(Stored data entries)

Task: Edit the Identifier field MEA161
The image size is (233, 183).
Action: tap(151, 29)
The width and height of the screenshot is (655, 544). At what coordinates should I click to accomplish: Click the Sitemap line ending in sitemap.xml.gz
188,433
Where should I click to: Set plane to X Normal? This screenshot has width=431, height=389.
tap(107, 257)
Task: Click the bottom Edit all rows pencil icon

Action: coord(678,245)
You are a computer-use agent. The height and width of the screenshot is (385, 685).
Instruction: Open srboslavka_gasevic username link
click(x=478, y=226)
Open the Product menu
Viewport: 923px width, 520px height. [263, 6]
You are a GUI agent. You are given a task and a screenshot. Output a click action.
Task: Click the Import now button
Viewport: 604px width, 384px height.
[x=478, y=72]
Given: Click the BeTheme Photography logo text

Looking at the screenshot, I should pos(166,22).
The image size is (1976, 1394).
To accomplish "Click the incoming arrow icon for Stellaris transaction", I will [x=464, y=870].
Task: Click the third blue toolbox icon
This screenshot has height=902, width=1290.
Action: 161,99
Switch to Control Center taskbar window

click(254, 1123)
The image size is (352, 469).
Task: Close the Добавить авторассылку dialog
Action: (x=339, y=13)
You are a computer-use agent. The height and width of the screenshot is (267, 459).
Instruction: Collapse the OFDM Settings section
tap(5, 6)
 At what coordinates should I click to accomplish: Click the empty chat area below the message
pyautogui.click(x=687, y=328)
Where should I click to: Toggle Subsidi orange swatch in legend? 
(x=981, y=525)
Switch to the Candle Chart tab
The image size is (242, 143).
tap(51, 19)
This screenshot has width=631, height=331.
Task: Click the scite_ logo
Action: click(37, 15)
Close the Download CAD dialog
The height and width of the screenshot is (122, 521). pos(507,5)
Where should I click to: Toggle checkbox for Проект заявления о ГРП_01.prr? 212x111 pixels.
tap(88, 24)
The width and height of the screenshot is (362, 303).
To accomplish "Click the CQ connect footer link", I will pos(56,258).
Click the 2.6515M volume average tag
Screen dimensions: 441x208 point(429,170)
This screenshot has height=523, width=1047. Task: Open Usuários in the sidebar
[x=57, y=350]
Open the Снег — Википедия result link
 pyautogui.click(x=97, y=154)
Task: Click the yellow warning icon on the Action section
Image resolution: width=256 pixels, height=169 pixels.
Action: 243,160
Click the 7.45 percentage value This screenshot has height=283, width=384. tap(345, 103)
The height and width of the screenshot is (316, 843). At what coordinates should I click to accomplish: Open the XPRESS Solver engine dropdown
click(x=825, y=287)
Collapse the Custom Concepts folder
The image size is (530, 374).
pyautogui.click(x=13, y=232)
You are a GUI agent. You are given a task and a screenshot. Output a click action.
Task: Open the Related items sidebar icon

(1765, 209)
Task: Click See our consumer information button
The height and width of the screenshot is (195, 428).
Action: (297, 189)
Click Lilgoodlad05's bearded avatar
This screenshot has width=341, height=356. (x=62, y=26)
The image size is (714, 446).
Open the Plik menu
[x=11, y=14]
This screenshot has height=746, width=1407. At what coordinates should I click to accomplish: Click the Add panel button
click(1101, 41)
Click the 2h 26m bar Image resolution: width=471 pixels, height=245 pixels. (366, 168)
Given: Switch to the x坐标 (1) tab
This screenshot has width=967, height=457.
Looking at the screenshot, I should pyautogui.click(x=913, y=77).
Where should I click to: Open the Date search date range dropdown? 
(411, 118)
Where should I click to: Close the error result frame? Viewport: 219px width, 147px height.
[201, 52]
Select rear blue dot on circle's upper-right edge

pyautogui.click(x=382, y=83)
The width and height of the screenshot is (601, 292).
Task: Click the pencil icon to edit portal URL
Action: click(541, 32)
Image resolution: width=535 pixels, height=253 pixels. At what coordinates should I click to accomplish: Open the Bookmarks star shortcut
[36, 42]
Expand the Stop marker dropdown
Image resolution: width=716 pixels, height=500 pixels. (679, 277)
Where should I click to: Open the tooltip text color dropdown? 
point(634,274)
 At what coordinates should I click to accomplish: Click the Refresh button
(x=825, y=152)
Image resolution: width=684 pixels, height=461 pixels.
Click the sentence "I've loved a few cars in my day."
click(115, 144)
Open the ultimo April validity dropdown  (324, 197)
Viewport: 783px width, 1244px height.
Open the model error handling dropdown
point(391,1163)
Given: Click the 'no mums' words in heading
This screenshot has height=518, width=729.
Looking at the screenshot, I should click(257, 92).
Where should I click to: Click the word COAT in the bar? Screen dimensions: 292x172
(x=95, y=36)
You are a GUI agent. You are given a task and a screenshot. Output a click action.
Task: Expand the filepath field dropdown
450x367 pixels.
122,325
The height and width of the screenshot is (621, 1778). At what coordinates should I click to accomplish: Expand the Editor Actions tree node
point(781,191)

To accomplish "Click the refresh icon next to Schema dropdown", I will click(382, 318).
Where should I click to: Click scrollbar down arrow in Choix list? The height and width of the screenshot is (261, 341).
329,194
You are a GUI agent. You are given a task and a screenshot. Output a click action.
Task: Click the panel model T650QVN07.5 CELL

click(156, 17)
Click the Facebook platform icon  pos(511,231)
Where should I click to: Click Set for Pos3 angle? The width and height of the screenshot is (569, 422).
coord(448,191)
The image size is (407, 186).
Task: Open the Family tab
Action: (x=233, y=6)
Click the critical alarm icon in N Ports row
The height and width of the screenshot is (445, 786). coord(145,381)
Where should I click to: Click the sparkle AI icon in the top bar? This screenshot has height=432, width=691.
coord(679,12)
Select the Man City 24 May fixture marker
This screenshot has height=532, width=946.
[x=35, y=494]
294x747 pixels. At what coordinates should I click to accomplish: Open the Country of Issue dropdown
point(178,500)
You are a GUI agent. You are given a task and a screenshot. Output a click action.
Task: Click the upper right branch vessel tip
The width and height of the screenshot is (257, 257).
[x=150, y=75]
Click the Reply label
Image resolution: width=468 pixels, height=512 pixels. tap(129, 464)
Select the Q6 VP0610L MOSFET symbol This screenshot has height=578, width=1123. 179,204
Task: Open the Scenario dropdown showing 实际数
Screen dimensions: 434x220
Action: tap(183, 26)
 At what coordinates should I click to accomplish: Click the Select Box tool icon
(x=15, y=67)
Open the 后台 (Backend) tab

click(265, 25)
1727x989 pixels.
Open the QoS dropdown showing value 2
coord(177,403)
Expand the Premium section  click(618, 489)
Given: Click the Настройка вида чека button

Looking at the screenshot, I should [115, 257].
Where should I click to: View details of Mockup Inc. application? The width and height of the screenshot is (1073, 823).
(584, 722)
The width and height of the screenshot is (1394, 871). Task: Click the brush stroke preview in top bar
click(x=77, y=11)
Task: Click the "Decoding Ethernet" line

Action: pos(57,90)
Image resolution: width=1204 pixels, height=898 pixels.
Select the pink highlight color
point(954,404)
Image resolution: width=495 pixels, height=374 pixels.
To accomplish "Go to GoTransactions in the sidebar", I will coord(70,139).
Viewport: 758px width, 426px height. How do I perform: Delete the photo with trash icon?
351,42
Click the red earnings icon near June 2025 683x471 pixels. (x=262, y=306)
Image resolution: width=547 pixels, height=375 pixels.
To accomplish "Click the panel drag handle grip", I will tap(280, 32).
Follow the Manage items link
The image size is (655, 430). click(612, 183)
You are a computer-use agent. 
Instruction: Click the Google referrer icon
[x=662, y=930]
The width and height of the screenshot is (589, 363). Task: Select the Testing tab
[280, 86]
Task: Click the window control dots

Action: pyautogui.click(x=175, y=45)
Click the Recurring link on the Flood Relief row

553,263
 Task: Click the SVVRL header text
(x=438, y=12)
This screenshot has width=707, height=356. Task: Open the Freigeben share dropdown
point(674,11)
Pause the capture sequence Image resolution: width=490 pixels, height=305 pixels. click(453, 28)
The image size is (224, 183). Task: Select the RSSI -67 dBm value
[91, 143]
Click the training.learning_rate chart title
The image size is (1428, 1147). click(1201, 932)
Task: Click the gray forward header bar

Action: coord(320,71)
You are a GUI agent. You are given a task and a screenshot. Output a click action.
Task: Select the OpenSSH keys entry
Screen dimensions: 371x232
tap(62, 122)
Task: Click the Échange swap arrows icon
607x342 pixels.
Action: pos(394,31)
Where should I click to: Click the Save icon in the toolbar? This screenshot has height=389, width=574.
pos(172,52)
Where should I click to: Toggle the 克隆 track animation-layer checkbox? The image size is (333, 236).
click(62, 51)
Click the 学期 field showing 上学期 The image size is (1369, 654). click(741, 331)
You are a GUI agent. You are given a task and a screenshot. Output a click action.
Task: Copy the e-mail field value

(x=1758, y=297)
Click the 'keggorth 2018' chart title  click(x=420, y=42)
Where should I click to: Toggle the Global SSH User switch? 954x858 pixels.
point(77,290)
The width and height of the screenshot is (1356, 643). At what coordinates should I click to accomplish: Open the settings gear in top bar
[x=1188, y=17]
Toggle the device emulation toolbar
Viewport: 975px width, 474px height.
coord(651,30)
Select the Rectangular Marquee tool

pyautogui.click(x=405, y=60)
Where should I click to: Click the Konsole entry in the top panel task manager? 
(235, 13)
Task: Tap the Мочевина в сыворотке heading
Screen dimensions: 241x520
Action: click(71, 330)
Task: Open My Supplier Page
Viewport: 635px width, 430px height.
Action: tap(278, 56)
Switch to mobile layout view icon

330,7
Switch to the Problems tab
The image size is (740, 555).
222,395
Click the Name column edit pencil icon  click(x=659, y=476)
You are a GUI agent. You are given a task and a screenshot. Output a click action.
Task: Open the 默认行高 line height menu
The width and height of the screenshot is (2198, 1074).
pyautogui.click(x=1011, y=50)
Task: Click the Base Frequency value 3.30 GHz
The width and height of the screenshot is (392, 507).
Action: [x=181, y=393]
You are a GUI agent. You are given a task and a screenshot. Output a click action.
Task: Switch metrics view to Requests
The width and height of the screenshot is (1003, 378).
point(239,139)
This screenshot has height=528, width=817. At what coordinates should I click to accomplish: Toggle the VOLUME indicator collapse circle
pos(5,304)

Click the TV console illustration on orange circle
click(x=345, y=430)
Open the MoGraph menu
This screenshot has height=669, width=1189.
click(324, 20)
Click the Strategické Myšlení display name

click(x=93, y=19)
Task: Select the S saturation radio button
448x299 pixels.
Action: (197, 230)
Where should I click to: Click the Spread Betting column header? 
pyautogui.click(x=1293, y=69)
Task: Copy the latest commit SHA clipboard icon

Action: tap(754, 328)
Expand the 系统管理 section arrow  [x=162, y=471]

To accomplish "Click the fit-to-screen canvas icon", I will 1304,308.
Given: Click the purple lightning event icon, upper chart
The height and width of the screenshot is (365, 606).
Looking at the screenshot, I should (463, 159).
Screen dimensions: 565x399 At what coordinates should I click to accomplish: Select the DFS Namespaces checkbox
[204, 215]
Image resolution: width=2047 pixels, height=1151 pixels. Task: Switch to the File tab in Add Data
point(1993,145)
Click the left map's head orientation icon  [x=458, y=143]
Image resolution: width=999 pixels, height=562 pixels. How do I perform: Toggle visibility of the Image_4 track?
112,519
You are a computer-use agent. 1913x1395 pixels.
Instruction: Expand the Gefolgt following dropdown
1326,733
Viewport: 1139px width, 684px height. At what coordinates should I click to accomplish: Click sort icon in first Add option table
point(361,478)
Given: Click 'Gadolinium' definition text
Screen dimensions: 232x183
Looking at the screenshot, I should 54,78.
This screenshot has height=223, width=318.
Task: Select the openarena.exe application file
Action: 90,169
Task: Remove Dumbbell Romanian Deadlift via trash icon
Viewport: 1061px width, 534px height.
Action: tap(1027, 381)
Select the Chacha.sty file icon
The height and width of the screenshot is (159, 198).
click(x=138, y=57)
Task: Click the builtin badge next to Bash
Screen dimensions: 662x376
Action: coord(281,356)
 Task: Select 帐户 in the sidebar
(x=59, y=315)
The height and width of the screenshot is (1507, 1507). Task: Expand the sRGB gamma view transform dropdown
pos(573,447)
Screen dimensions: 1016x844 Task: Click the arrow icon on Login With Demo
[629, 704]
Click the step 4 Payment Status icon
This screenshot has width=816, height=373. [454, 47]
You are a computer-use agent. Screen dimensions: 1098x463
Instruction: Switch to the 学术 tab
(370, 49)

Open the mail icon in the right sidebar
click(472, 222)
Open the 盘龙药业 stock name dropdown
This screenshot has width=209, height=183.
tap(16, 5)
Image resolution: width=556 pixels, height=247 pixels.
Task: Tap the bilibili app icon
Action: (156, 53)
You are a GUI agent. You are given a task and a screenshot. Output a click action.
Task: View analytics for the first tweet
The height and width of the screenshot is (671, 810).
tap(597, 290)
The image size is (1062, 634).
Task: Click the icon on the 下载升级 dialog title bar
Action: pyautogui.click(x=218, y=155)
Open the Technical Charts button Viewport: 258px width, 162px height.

> TASK INSTRUCTIONS
How many lines of the material contain the string "button" with matching case? Give only the number.

> WRITTEN RESPONSE
7